FIG. 8 is an exploded perspective view illustrating a configuration example of an image blur correction device in order to describe the embodiment of the present invention in conjunction with FIG. 2 to FIG. 7. It is sectional drawing at the time of cut | disconnecting an image shake correction apparatus by the plane containing an optical axis. It is sectional drawing at the time of cut | disconnecting an image shake correction apparatus by the plane containing an optical axis and a rolling member. It is the front view (A) and sectional drawing (B) of a 1st rotation member. It is sectional drawing of the image blur correction apparatus in a drive state. It is a graph which illustrates the locus | trajectory of the correction lens in a drive state. It is a figure which shows the structural example of an imaging device.

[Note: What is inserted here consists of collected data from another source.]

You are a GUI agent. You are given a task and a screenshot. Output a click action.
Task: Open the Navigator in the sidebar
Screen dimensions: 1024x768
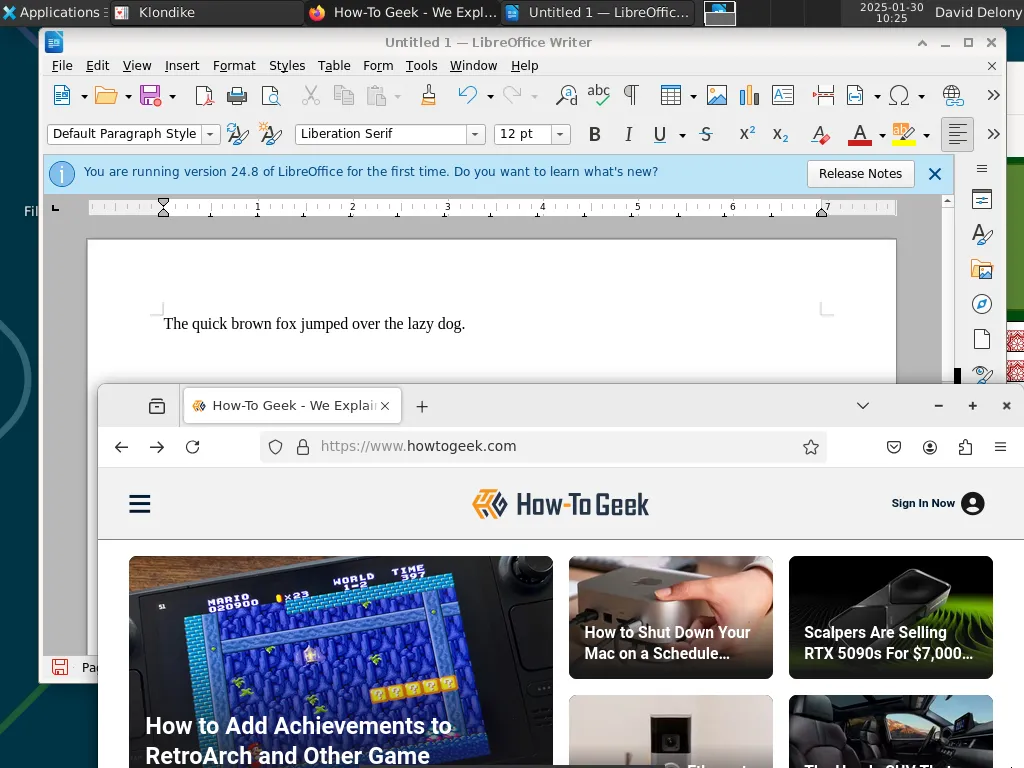(981, 304)
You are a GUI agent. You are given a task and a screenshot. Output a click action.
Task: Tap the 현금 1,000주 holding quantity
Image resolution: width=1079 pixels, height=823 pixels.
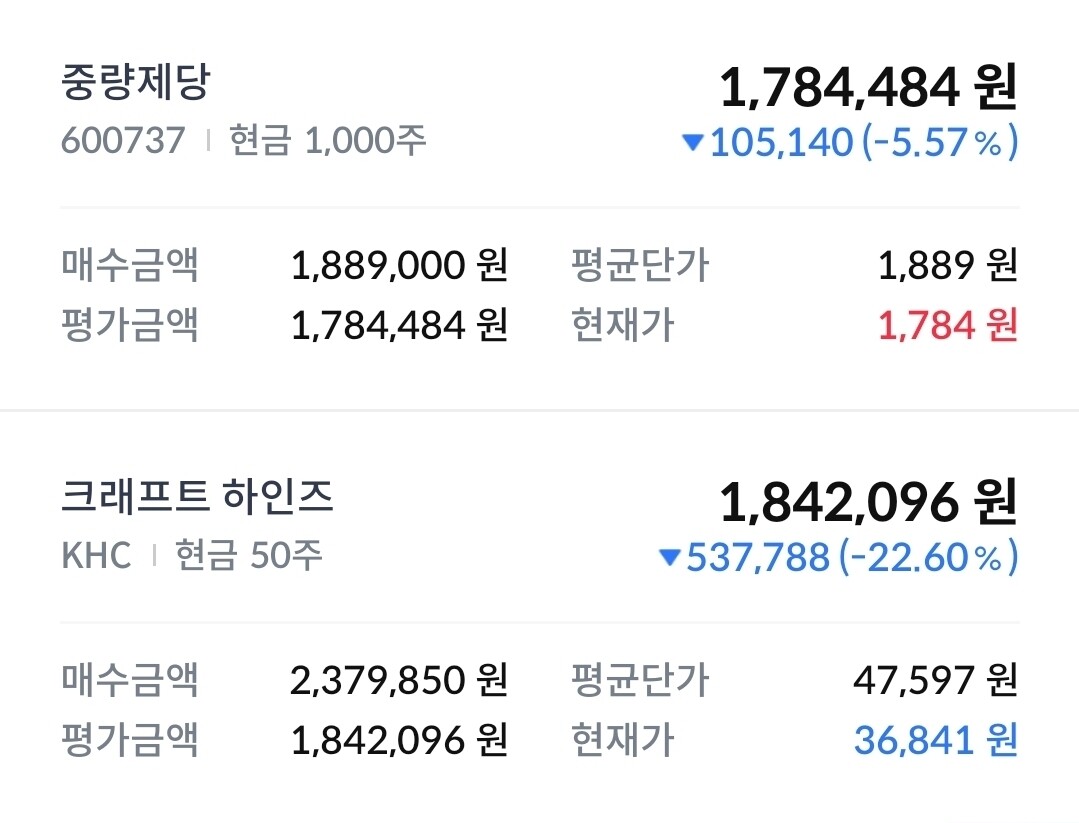328,141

  Hereinafter, embodiments of the present invention will be described with reference to FIGS. 1 to 7. The image shake correction apparatus according to the present embodiment is applied to an imaging apparatus such as a video camera, a digital camera, or a silver salt still camera, or an optical apparatus such as an interchangeable lens or lens barrel unit for a digital single lens reflex camera, a binocular, a telescope, or a field scope. It can be installed. Before describing the configuration of the image shake correction apparatus, an application example to the imaging apparatus will be described with reference to FIG.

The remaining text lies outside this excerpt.